# Baron Hill Mansion, Beaumaris - Jan 2011



## evilnoodle (Jan 9, 2011)

Baron Hill is an estate in Beaumaris, Anglesey, named after the hill on which it stands. It was established in 1618 by Sir Richard Bulkeley, as the seat of the influential Bulkeley family , who were originally from Cheshire, until William Bulkeley was appointed Deputy Constable of Beaumaris Castle. He then married one of the daughters of Gwilym ap Gruffydd ap Gwylim, a local big cheese, and began the accumulation of land and public offices, which eventually lead to the Bulkeley family being one of the largest landowners in Anglesey.

The house was built in 1618 during the reign of James the 1st and was re-modelled in the Neo-Palladian style in 1776. 

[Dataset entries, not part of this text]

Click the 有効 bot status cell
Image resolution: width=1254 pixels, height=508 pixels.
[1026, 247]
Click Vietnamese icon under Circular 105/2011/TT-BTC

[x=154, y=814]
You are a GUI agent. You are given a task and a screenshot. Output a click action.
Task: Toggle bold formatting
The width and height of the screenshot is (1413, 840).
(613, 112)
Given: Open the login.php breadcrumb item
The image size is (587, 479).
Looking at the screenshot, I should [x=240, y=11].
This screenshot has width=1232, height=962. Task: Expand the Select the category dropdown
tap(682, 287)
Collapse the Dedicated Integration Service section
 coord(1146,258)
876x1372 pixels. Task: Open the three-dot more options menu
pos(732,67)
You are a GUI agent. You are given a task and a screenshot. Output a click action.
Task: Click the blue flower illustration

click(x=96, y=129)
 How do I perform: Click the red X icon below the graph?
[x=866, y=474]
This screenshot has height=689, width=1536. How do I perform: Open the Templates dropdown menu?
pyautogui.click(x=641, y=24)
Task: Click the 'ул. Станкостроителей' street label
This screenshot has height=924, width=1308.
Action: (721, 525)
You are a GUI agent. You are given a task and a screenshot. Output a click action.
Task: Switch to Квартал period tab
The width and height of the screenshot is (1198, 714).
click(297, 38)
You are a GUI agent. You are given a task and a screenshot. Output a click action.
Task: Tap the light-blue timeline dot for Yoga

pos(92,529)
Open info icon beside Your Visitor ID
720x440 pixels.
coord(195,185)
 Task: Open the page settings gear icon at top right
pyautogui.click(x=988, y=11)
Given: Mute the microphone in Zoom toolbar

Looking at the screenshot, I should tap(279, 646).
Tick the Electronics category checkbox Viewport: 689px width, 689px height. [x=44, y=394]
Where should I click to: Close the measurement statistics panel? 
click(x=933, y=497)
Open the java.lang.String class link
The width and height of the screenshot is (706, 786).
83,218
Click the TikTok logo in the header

King Edward VII visited Baron Hill and had tea on the terrace in 1907. Shortly after this, during WW1, death duties soaked up the family fortune and made it impossible for the family (by then called Williams-Bulkeley) to continue to maintain the house. They were forced to move into more modest accommodation nearby.

Baron Hill was then used for storage until WWII, when it was converted into a billet for Polish soldiers. Apparently the old house was so cold at night that the Poles burnt down part of the building in the hope that they would be transferred to warmer accommodation, but this backfired on them, as they were re-housed in colder wooden huts in the gardens.

The house has remained unused since the fire and this is how it looks today.

Visited with ceejam and Judderman62.

Gatehouse/gardeners house..







The Mansion..































Stables..
















Gardens..






Thanks for looking


----------



## ceejam (Jan 9, 2011)

I really liked this place, totally wrecked but very intresting.

Here are my pics from the day. 

The lodge






The main house
















Interior and really nice features 































The well and pump







The stables 






The walled gardens











How big is this tree ?...






I think this may have outgrown its pot....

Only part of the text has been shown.